In 2021, US venture investors funded 99 deals for semiconductor companies, in China the number was 364. That ratio was the same in 2020. If you dig into the numbers, it gets more stark. If we just look at early stage deals, the US saw 33 deals, China 186. We culled these numbers from Pitchbook, which is a great platform but has real gaps in its coverage for China, so the disparity is probably even greater. By our (very rough) estimate, Chinese VCs have been funding close to one semi company a day in 2022. As much as the press and the policy people talk about renewing investments in US semis, the reality on the ground is totally different.
We suspect that if we extend that analysis further afield to include other advanced electronics that the disparity holds as well. Over the years, we have covered this topic on occasion, but given the changing state of the world, we think this under-investment in “Deep Tech” or “Hard Tech” has become an urgent problem. And we do not need to cast this in purely patriotic terms. Michael Pettis, who has some of the most prescient China economic analysis out there, pointed to this paper which shows US policies detract not only from US innovation but global technology improvements.
Some may argue that US investments reflect its ability to drive growth through higher-value areas, and the US certainly has some of the most valuable technology companies in the world. But they all rest on top of semiconductors and Deep Tech. Apple is an obvious success, a showcase of some of America’s most advanced capabilities – totally dependent on chips. What powers Google, Amazon’s and Facebook’s immense expertise – semiconductors. Look at any area of the economy – agriculture, manufacturing, logistics, retail – all things the US does incredibly well – and the story there is about the growing use of electronics to drive productivity gains. And don’t get us started on chips for automotive (and here and here).
Others will argue that the economics of venture investing in semis just do not work out. Why invest in a chip company which will need $200 million to get to breakeven when they can invest in two developers in a garage who will only need $5 million to get to breakeven, and maybe $20 million to get to runaway growth? This may have held true 10 years ago, but conditions have changed dramatically. VC valuations for hot consumer tech companies are through the roof. At the same time, the cost of building a chip have fallen substantially. We know many chip companies in the US who designed chips for less than $5 million in angel funding, and only needed to take institutional venture money to take the chips to production. Unfortunately, we know many more aspiring chip companies who could not make that transition to institutional fund raising. There are roughly 1,000 venture firms in the US, but maybe 20 of them will even look at semis deals.

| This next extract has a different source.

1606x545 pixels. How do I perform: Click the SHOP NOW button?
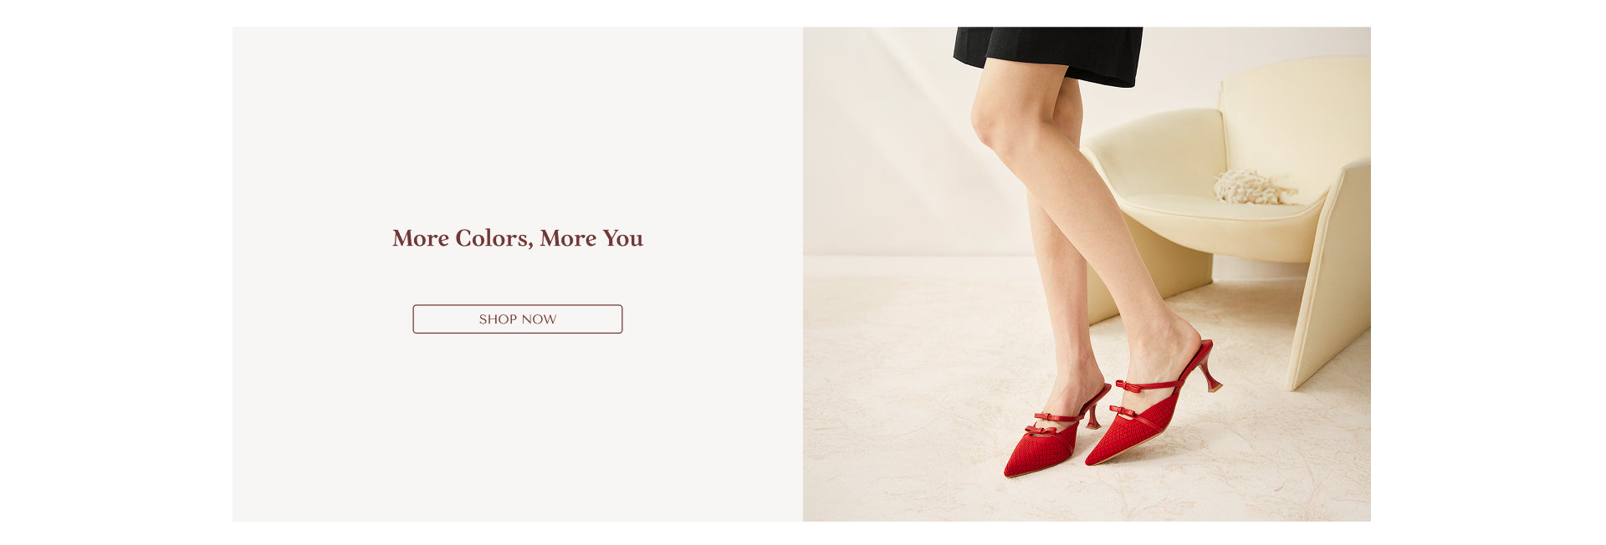tap(517, 319)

With semis so important to all of technology, and to the entire economy, but funding barely enough to qualify as anemic, there is a huge opportunity for technology-savvy investors to step in. Is there another deca-unicorn waiting to be born in social media? There are definitely dozens of incredibly high-potential semis companies out there poised for success, and poised to deliver incredible returns to true Deep Tech investors willing to take the plunge.
Hi – what do you mean that the costs of designing a chip have fallen? Mask costs at TSMC at 5nm are very high, maybe $50 million. I thought bringing a leading edge chip to market today might cost $200 million or more. Thanks
Building, manufacturing a chip – yes, those costs have gone up a lot. But the cost of designing a chip has fallen considerably. There is a lot more, highly capable talent out there who can do the work. The EDA tools have made their pricing more tolerable for start-ups (not cheap, but tolerable), and the cost of some of the IP has also gone down (looking at you RISC V) – those kinds of factors make it much less expensive to design the chip.